If you’re concerned, the best course of action is to start with your pediatrician. He or she already knows your child and his history. Set up an appointment specifically to talk about these issues. Don’t try to fit it into a rushed 15 minute wellness visit. If your pediatrician is also concerned about language development – or any other developmental areas – then the next step would be finding someone (or some program) that can do a good, balanced evaluation. It should inquire about a range of developmental areas: language, fine motor, gross motor, various mental operations, basic social skills. It should be someone (or a team) that takes into consideration the whole child and his environment, including what’s going on at home. They should spend time 1:1 with him doing tasks, waiting for him to feel comfortable, and engaging him to show what he can and cannot do.

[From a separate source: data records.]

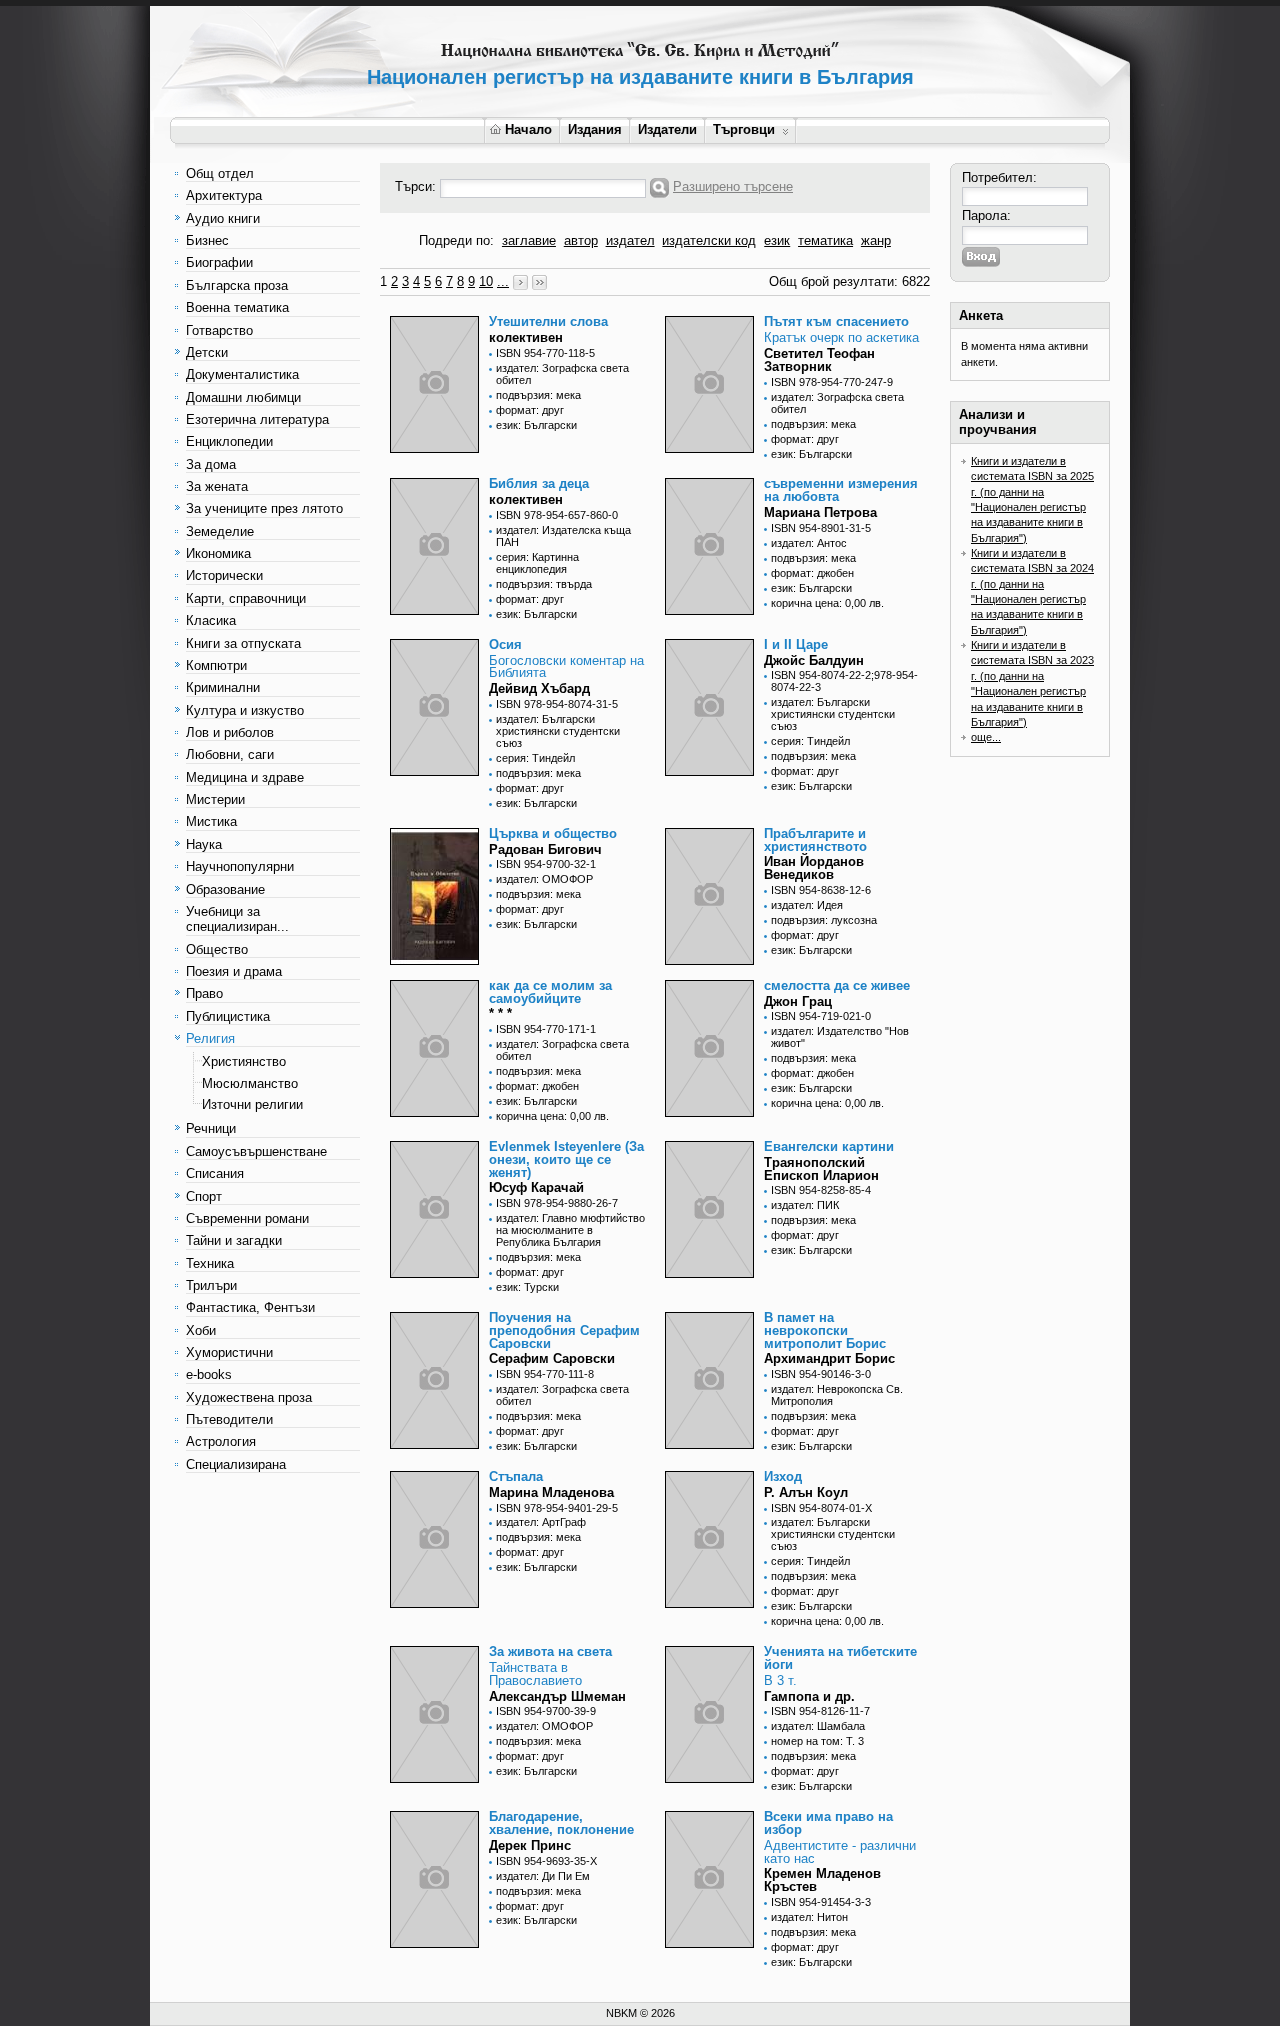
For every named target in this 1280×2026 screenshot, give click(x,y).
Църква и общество (553, 833)
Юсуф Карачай (536, 1187)
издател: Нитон (809, 1917)
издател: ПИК (805, 1205)
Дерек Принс (530, 1845)
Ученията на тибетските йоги (840, 1658)
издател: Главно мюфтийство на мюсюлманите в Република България (570, 1230)
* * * (500, 1013)
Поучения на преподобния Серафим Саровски (564, 1330)
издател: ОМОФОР (544, 879)
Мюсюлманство (250, 1083)
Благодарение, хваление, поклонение (561, 1823)
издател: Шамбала (818, 1726)
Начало (528, 129)
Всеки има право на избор (828, 1823)
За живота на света (550, 1651)
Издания (595, 129)
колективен (526, 337)
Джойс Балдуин (814, 660)
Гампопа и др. (809, 1696)
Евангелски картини (829, 1146)
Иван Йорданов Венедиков (814, 868)
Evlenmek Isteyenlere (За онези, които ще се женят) (566, 1159)
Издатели (667, 129)
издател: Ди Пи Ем (543, 1876)
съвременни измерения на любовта (841, 490)
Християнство (244, 1061)
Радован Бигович (545, 849)
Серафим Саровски (552, 1358)
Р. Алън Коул (806, 1492)
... (503, 281)
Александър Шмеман (557, 1696)
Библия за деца (539, 483)
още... (986, 737)
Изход (783, 1476)
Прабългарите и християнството (815, 840)
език (777, 240)
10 (486, 281)
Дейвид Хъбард (539, 688)
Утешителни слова (548, 321)
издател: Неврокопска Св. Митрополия (837, 1395)
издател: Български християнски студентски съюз (558, 731)
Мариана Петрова (820, 512)
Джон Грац (798, 1001)
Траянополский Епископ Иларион (821, 1169)
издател (630, 240)
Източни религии (252, 1104)
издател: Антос (809, 543)
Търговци (744, 129)
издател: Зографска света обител (562, 374)
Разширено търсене (733, 186)
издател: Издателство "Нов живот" (840, 1037)
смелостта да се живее (837, 985)
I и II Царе (796, 644)
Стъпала (516, 1476)
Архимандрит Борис (829, 1358)
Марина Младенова (551, 1492)
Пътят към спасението (836, 321)
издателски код (709, 240)
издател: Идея (807, 905)
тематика (825, 240)
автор (581, 240)
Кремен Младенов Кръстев (822, 1880)
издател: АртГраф (541, 1522)
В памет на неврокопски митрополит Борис (825, 1330)
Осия (505, 644)
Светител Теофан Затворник (819, 360)
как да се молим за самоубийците (550, 992)
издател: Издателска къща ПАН (563, 536)
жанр (876, 240)
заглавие (529, 240)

Keep in mind that the process of evaluating children is not an exact science. It is a clinical process. I get concerned about simple “screening” that some professionals use. Those are simple checklists or quick meetings that, while convenient and cost-effective, often only give the appearance of a solid clinical evaluation. They aren’t. A proper evaluation should be a clinical face-to-face process. It shouldn’t be wrapped up in one brief meeting.
As for the advice family members and friends give, don’t let other people’s worries distract you from your task at hand. Stay focused on seeking knowledgeable people who can be objective and who see many kids in their professional work. Such people are developmental pediatricians, pediatric neurologists, psychologists, and learning specialists such as speech and occupational therapists.